Give the records between the lines holding "You are a GUI" and "(1348, 827)", inclusive, as a two-column CSV with columns input and output, one row per record: its text under input and its answer under output. Put each field in quotes, turn line breaks into spaces, and leave the pictures out.
# Recorded data start
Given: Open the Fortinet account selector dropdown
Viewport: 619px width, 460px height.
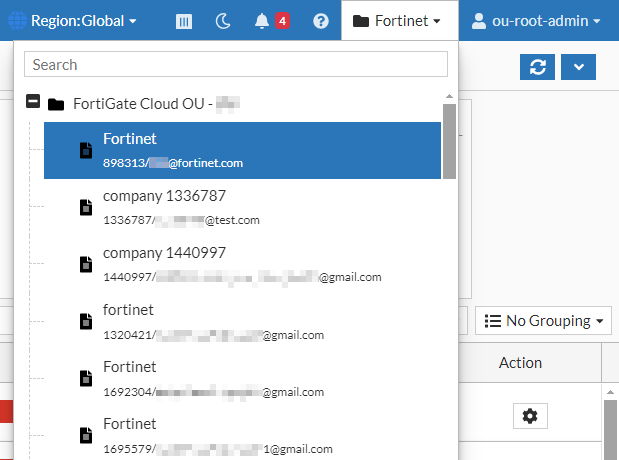Looking at the screenshot, I should 398,21.
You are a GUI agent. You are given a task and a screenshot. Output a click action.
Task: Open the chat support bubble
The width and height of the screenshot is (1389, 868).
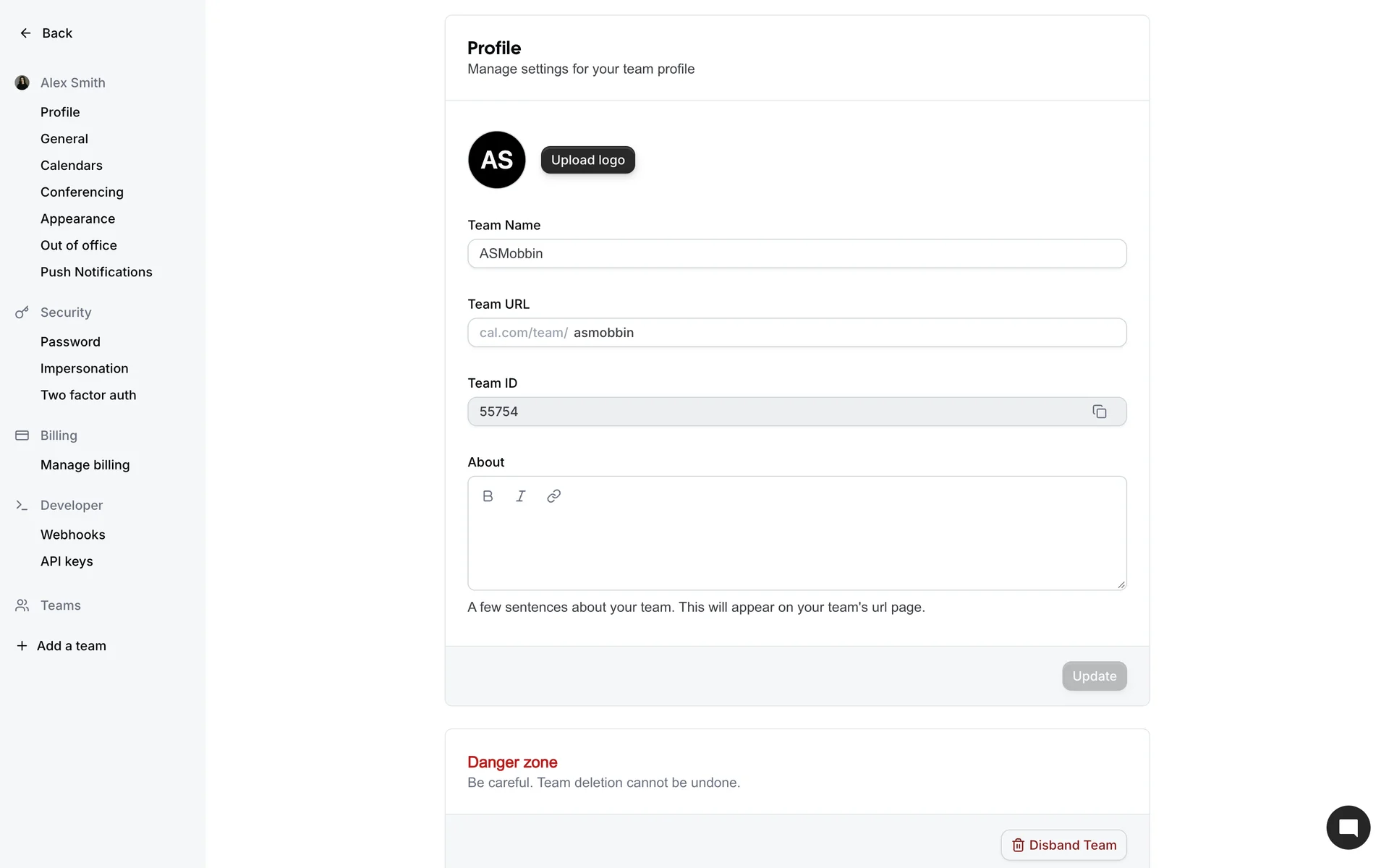(1348, 827)
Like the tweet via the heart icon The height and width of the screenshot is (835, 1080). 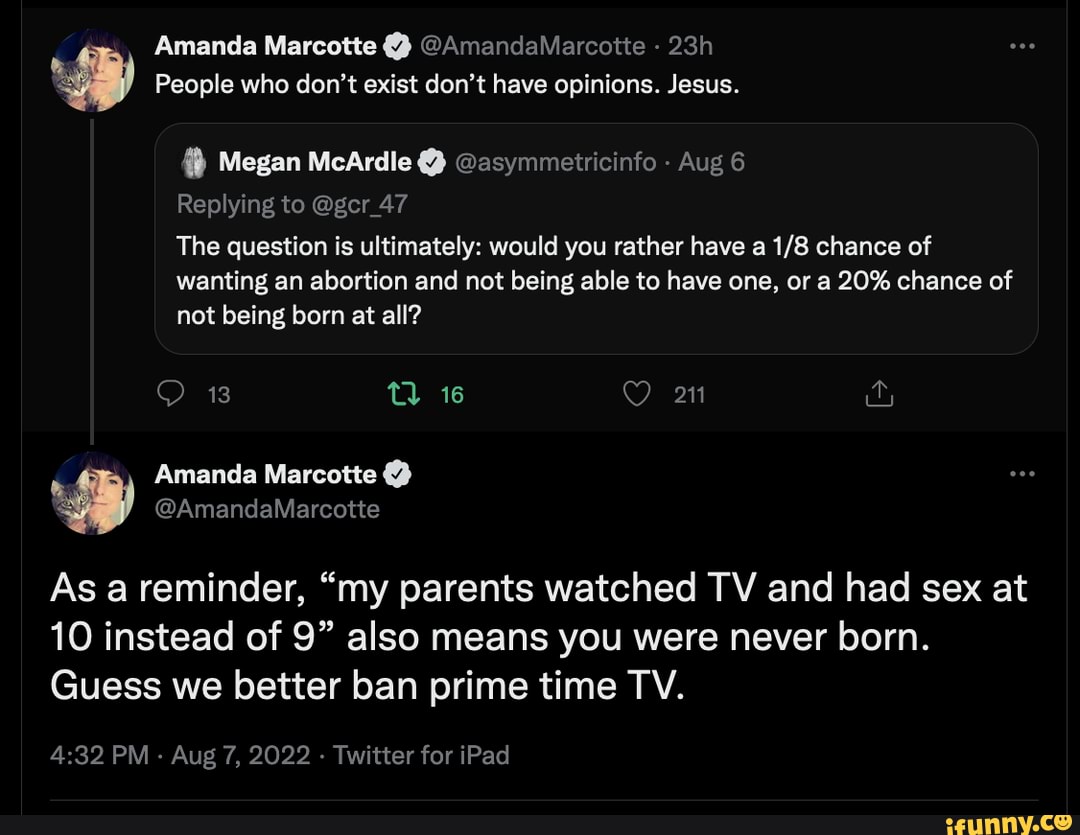tap(636, 393)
# Recorded data end
*Task answer:*
input,output
"You are a GUI agent. You are given a task and a screenshot. Output a click action. Task: Open the chat support bubble The width and height of the screenshot is (1389, 868).","(1348, 827)"